Exact solution of the DeWitt-Brehme-Hobbs equation in copropagating electromagnetic and gravitational waves

Abstract

An accelerated charge interacts with its own electromagnetic field, a phenomenon known as electromagnetic radiation reaction. The DeWitt-Brehme-Hobbs (DWBH) equation describes the motion of a charged mass in the presence of combined electromagnetic and gravitational fields, taking into account electromagnetic radiation-reaction effects. Here, we find the first exact analytical solution of the DWBH equation in the case of a charged mass in the presence of copropagating and otherwise arbitrary electromagnetic and gravitational plane waves. As a consequence of the Penrose limit, the scenario considered here can be seen as a local limit around ultrarelativistic trajectories in a general curved spacetime.

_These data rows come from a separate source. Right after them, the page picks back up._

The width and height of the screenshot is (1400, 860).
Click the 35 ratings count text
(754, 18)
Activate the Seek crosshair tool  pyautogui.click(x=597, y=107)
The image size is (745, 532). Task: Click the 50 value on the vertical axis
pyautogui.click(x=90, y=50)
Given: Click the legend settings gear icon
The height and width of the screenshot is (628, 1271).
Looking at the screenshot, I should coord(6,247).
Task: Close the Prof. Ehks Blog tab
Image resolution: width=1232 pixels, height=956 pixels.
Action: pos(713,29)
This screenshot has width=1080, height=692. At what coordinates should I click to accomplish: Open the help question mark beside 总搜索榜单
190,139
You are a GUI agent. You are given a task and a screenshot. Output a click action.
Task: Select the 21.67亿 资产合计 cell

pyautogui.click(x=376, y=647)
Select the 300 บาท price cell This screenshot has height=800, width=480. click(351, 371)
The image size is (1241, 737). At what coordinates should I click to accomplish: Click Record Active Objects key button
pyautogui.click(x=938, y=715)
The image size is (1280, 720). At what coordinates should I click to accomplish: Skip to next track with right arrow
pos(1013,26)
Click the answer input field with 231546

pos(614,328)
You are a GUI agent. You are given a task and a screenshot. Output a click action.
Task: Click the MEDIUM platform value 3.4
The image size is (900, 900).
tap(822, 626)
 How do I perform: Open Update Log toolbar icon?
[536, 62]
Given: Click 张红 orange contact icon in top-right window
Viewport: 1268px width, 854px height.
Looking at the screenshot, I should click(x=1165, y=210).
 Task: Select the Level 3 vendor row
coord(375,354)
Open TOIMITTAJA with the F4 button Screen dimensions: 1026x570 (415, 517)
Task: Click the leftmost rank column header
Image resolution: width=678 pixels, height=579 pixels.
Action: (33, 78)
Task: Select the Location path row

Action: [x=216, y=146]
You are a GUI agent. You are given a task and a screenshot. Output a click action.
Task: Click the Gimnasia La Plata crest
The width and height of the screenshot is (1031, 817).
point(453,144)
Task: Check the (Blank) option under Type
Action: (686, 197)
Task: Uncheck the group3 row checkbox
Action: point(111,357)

Finally, the paradigmatic example of an electromagnetic wave in the presence of a constant-amplitude gravitational wave is worked out explicitly and it is shown how the presence of the gravitational wave can qualitatively change electromagnetic radiation-reaction effects.

Figures (1)

• Figure 1: The function $R(\varphi, \lambda) = \frac{(w(\varphi) - 1)_{\lambda}}{(w(\varphi) - 1)_{\lambda = 0 } }$ for $a^i(\phi) = -\delta^i{}_1 a_0 \cos(\omega\phi)$ and different values of $\lambda$. The black dashed line at 9/4 represents the asymptote of $R(\varphi, 1)$.